Mina Fan Club

di Giancarlo Nino

Io lo so bene che un disco non si giudica dalle vendite. Che non ha senso sventolare cifre mirabolanti e dati di mercato. So bene che quel che mi interessa veramente è quanto quel disco piaccia a me. Non agli altri. Potrei ascoltarlo da solo, in una stanza buia, unico usufruitore al mondo e per me andrebbe benissimo così. Ma sta in un istinto mai pienamente comprensibile, in un moto viscerale che parte dallo stomaco, la smagliante felicità nel vedere che quello che si ascolta e che si ama sta lassù, in cima alle classifiche di vendita. Le Migliori entrano magicamente nella storia, non solo nostra personale, ma delle charts italiane. Al momento in cui scrivo, sono già quattro i dischi di platino macinati, non ricordo più quante le prime posizioni consecutive agguantate (e proprio a ridosso del periodo natalizio). La cosa mi inebria. Era da tanto, troppo tempo, che Mina non si imponeva con tanta indomita fierezza nelle vendite. Una (simpaticamente metaforica) sberla a Ferro&Ligabue&Rossi&Pausini. È una piccola soddisfazione dopo i tristi silenzi su Piccolino, Caramella, 12, Selfie che avrebbero meritato più spazio e ascolto. Non che sia una cosa vitale, come già dicevo. Ma è bello sentirsi accomunati a tanti, tantissimi altri dallo stesso amore per una voce (due in questo caso, visto che il successo è condiviso a metà con il Molleggiato), per una sensibilità artistica sempre vigile, per un talento musicale solido, antico, e allo stesso tempo giovane e fresco.È in questa comunione di gusto che riscopriamo, nei tempi di stridente divisione che viviamo, un pezzetto di umanità che, un pochino, scalda il cuore. Entro nello specifico del disco. Se lo dovessi riassumere in una parola, quella che sceglierei è “ironia”. Cominciando dal titolo, ovviamente. Che va di pari passo con la superba copertina di Balletti (che è solo un frammento del gran lusso di tutta la confezione, roba da non crederci). Mina e Celentano ricoperti dell’istrionica abbondanza della moda da passerella, tra borsette incrostate di fiori di vetro e metallo, maniche intrecciate di grani traslucidi, calze cosparse di perline. Collane, cappellini, occhialoni. Le Migliori.
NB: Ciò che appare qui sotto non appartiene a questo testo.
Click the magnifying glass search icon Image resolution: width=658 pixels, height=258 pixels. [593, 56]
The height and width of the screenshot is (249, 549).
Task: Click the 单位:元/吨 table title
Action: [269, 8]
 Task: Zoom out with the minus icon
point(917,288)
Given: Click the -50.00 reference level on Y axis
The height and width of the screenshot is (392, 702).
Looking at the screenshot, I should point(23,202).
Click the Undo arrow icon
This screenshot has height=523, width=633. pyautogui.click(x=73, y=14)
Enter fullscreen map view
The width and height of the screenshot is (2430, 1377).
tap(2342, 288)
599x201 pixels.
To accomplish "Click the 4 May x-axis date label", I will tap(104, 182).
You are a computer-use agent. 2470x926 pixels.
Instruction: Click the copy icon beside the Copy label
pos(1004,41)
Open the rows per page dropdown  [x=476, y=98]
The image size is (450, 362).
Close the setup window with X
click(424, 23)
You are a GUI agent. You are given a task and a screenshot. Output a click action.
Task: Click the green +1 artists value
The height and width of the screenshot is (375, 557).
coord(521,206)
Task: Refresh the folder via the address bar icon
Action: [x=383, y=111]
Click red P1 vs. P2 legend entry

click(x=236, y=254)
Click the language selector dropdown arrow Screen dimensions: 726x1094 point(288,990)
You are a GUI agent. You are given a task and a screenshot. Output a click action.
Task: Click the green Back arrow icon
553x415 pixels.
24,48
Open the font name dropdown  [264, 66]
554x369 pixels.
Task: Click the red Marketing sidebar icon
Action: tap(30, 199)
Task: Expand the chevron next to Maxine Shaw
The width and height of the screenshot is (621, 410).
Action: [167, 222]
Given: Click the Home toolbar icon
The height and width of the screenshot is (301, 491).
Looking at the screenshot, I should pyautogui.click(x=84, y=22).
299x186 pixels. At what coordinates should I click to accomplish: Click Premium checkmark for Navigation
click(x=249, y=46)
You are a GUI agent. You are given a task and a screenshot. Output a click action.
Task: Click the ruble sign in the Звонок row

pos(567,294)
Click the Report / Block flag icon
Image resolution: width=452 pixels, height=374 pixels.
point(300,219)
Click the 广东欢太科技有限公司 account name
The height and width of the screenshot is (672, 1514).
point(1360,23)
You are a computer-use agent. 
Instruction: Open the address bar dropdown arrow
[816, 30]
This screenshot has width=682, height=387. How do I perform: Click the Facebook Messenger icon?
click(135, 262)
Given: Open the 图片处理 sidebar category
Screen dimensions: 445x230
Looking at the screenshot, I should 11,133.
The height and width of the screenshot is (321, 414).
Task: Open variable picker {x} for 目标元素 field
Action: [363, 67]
Ed è l’anteprima perfetta per tutto il fiume di ironia che scorre tra le canzoni. A cominciare da Ma che ci faccio qui, Mina recitante. O Prisencolinensinainciusol, tra coretti rétro e le invenzioni pirotecniche di Benny Benassi. E c’è anche la sfiziosa Se mi ami davvero, dove Mina si fa più che mai vocalist mentre Celentano rappa divertito. Ma c’è nell’impianto generale, oltre che nella scelta dei singoli pezzi, una grande dimostrazione di ironica leggerezza. Due dei più grandi nomi della musica nostrana (direi i più grandi) che si immergono in un pop leggero e senza pretese di grandiosità, che si divertono a non prendersi troppo sul serio, con intelligenza e modo, senza sentire il peso di tanti decenni di musica alle spalle. Un attimo ancora su Mina e sulla sua voce. Siamo di fronte a una delle vocalità più spettacolari della musica leggera di tutti o tempi, lo sappiamo da almeno 58 anni. Non solo per doti tecniche. Ma per l’uso sapiente, per l’intelligenza emotiva che ne guida il funzionamento. In Le Migliori Mina è controllatissima, si impone, con precisione millimetrica, di non strafare. Irrobustisce, alleggerisce, bisbiglia, arrochisce la voce con puntualità diabolica. E ne modifica il suono a seconda del pezzo. Piaciona e bamboleggiante in Amami amami, classica e virtuosa in È l’amore. Sanguigna e irruente in Ti lascio amore. Metallica in A un passo da te. Carezzevole in Sono le tre. Sorniona, autorevole, definitiva in Quando la smetterò. È questo il brano che più di tutti gli altri ridefinisce la straordinaria cifra interpretativa di Mina. Prodigio da interprete, raffinatezza da Signora, Mina agguanta la canzone con piglio jazz, partendo da sola, senza strumenti. Trasformando la sua parola in atto emotivo. Trascinando il ritornello in un appassionato salto d’ottava, ma con misura e delicatezza. Tanto per chiarire che qui c’è molto di più oltre il talento, oltre l’intonazione. Mina è una che ha inventato il mestiere che fa. Quello della Cantante. Dopo oltre due anni e mezzo di attesa, la fame è placata, una nuova Mina risuona sul giradischi. nell’attesa di tutte le altre, meravigliose, Mine che verranno.